Tanzanian Performs CATH, equipment donated by SACH Canada



" Our partnership with Save a Child’s Heart, the training we received from our mentors and ongoing medical missions working side by side,  allows us to maintain our commitment to treating the children of Tanzania, providing them with the best medical care possible." - Dr. Naiz, pediatric cardiologist, Jakaya Kikwete Cardiac Institute

Jesca is an eight-year-old girl from a small village called Likuyu-Namtumbo in the southern region of Tanzania, whose life was saved on May 12, by pediatric interventional cardiologists at our partner site, Jakaya Kikwete Cardiac Institute (JKCI) in Dar es Salaam.

Jesca's doctors, Dr. Lijain Zhao, who is working at JKCI as part of a friendship partnership between the government of China and the government of Tanzania, Dr. Sulende Kubhoja, and the Tanzanian team in the catheterization lab utilizing the training, equipment, and techniques of their mentors, the Save a Child’s Heart medical team.

Jesca’s story begins like other children who are born with heart disease that goes undetected or untreated due to a lack of access to care, but now, because of increased access at our partner site, the Jakaya Kikwete Cardiac Institute (JKCI), Tanzanian children like Jesca have a second chance at life.

Both born at term, the twins grew successfully until the age of two, when Jesca began to experience recurrent chest infections, fatigue, and bluish discoloration of the tongue and fingers as symptoms of a congenital heart defect.

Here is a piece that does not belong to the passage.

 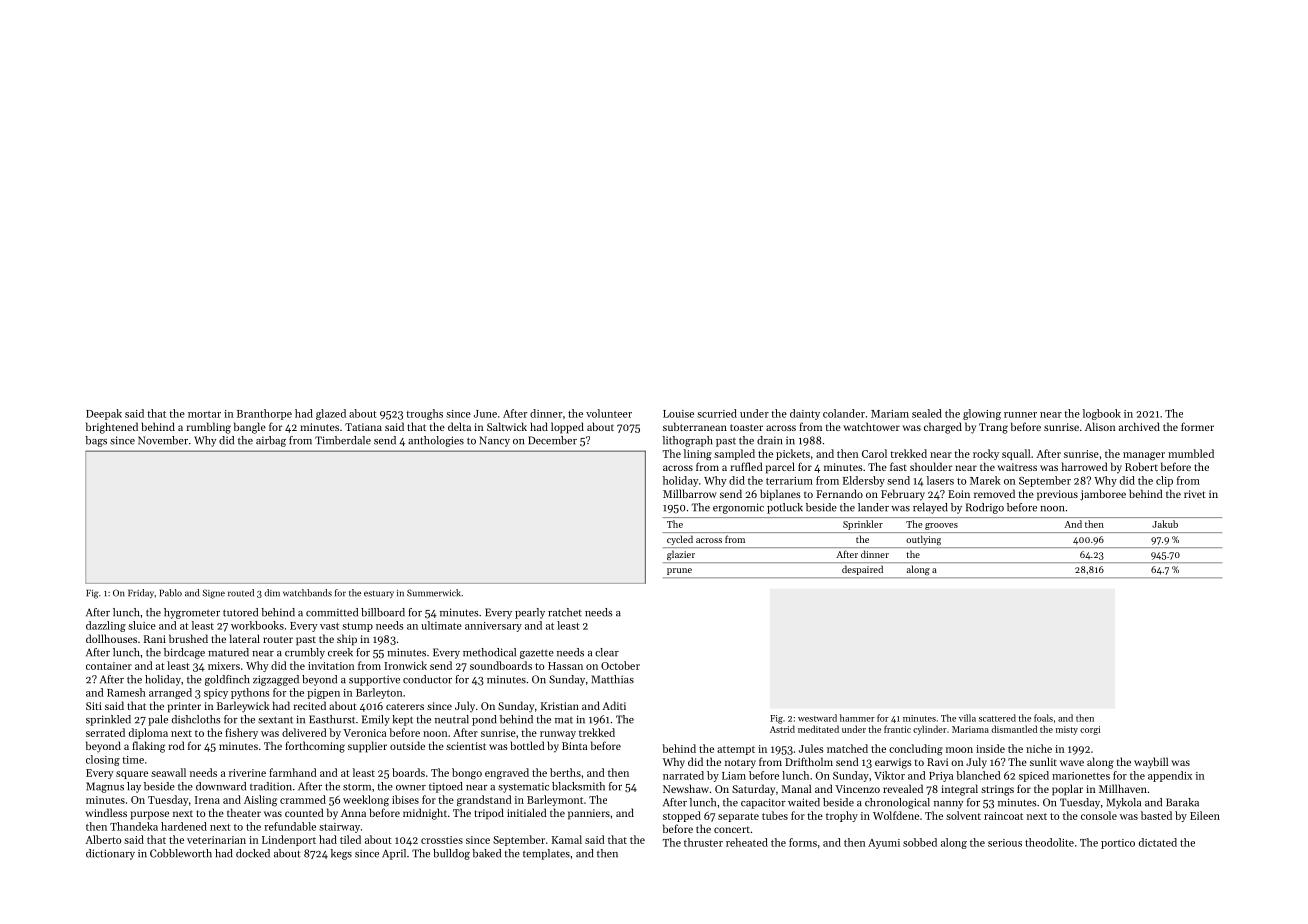 What do you see at coordinates (546, 854) in the screenshot?
I see `templates` at bounding box center [546, 854].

She continued to live with her symptoms and at five, began attending Likuyu Seka-Maganga Primary School. While she excelled at her studies,  it was difficult for her to participate in games and extra-curricular activities since she was easily fatigued and experienced difficulty breathing. Finally, Jesca was brought to Songea Regional Referral Hospital where she was referred to the JKCI in Dar es Salaam - a long term partner site of Save a Child’s Heart - for further review and diagnosed with severe valvular pulmonary stenosis.

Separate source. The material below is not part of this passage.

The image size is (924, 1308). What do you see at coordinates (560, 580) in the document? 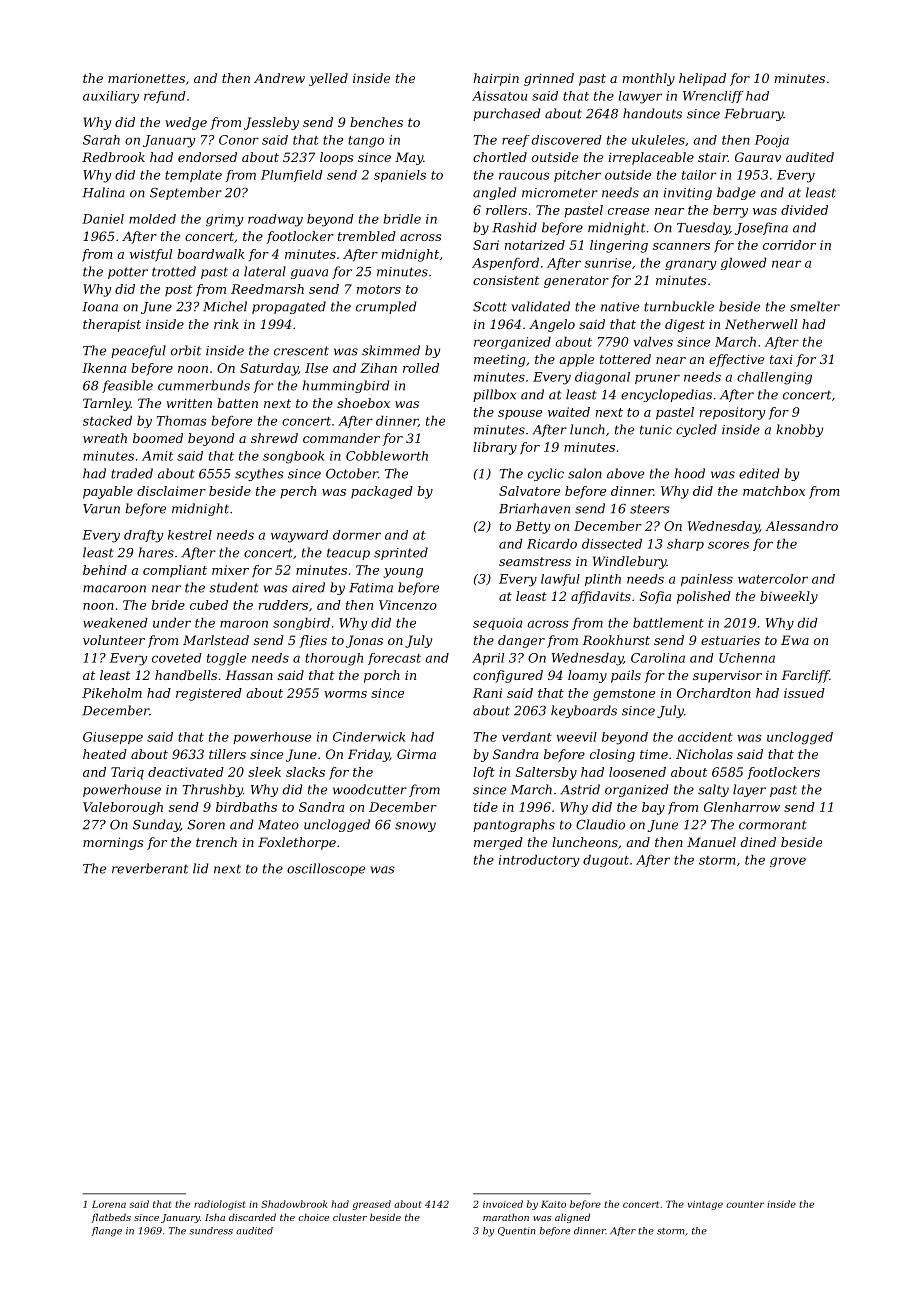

To fix Jesca’s heart, the team, led by Dr. Naiz Majani - Mnong’one, who spent several years in Israel training with Save a Child’s Heart developing her skills as a pediatric cardiologist, determined that Jesca would undergo cardiac catheterization. The procedure would require both know-how and the type of device that was utilized on Save a Child’s Heart’s recent catheterization mission to Tanzania.

In January of 2020, Save a Child’s Heart (SACH) carried out its annual catheterization mission to Tanzania, supported by SACH Canada, with a team of eight medical personnel from Wolfson Medical Center (WMC) and four medical personnel from Germany’s Deutsches Herzzentrum in Berlin (DHZB), alongside a Tanzanian medical team of more than 65 people from the JKCI. 

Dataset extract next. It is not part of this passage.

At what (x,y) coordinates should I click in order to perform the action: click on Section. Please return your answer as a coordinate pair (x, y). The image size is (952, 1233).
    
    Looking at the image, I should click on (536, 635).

The aims of this mission included treating more than 20 children suffering from complex heart defects that required intervention to survive, working hand-in-hand with our partners on the ground in Tanzania to offer ongoing knowledge-sharing in all aspects of pediatric cardiology and interventional pediatric cardiology, and the transference of dozens of boxes of medical supplies to be used during and after the mission.

In the catheterization lab, interventional pediatric cardiologist, Dr. Zhao Lijian who is working at JKCI as part of a friendship partnership between the government of China and the government of Tanzania, performed catheterizations alongside Dr. Assa of SACH and WMC and Drs. Felix Berger and Stephan Schubert, from DHZB. 

Indeed, both the materials and the expertise shared that week, left a lasting impact on the Institute, namely, in supporting their developing cardiac catheterization program and providing its catheterization lab with the tools it needs to continue to treat patients locally and independently. One beneficiary of this partnership, whose life has now been saved due to our longstanding partnership with JKCI is little Jesca.